BEGIN
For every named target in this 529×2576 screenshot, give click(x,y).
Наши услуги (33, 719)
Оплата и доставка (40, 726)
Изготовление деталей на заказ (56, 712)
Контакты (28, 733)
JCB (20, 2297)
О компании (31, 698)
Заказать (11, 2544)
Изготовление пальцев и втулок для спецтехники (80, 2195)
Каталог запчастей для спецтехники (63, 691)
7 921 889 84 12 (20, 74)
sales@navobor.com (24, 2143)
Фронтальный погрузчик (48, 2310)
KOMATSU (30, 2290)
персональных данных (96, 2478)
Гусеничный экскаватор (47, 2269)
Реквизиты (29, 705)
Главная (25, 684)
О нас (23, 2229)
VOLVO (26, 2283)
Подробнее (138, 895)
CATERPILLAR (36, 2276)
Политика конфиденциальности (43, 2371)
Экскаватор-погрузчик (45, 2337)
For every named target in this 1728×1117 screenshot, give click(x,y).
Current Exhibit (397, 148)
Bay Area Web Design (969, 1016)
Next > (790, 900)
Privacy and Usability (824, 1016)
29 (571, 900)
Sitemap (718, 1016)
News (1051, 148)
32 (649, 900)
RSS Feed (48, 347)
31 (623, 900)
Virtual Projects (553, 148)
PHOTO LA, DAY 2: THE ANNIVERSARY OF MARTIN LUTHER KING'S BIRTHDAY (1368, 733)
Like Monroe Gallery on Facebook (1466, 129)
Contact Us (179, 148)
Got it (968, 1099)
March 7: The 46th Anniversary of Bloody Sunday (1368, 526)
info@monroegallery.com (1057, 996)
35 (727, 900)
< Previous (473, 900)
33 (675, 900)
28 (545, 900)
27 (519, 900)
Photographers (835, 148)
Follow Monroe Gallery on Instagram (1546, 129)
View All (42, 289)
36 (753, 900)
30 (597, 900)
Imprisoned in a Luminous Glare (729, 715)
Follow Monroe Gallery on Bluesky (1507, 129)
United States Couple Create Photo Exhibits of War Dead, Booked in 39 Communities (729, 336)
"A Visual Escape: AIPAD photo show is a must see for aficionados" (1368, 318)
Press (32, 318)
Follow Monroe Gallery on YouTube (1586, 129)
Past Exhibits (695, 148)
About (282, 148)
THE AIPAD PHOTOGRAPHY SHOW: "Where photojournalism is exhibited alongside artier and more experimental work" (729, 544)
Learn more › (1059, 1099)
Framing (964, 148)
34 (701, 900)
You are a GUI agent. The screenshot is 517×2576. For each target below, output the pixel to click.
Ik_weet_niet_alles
END
- Aim of the task:
Your answer should consist of the lines from the line with "News (1051, 148)" to the line with "Follow Monroe Gallery on Bluesky (1507, 129)" above, repeated exactly, both ends included.

- Answer to this task:
News (1051, 148)
32 (649, 900)
RSS Feed (48, 347)
31 (623, 900)
Virtual Projects (553, 148)
PHOTO LA, DAY 2: THE ANNIVERSARY OF MARTIN LUTHER KING'S BIRTHDAY (1368, 733)
Like Monroe Gallery on Facebook (1466, 129)
Contact Us (179, 148)
Got it (968, 1099)
March 7: The 46th Anniversary of Bloody Sunday (1368, 526)
info@monroegallery.com (1057, 996)
35 (727, 900)
< Previous (473, 900)
33 (675, 900)
28 (545, 900)
27 (519, 900)
Photographers (835, 148)
Follow Monroe Gallery on Instagram (1546, 129)
View All (42, 289)
36 (753, 900)
30 (597, 900)
Imprisoned in a Luminous Glare (729, 715)
Follow Monroe Gallery on Bluesky (1507, 129)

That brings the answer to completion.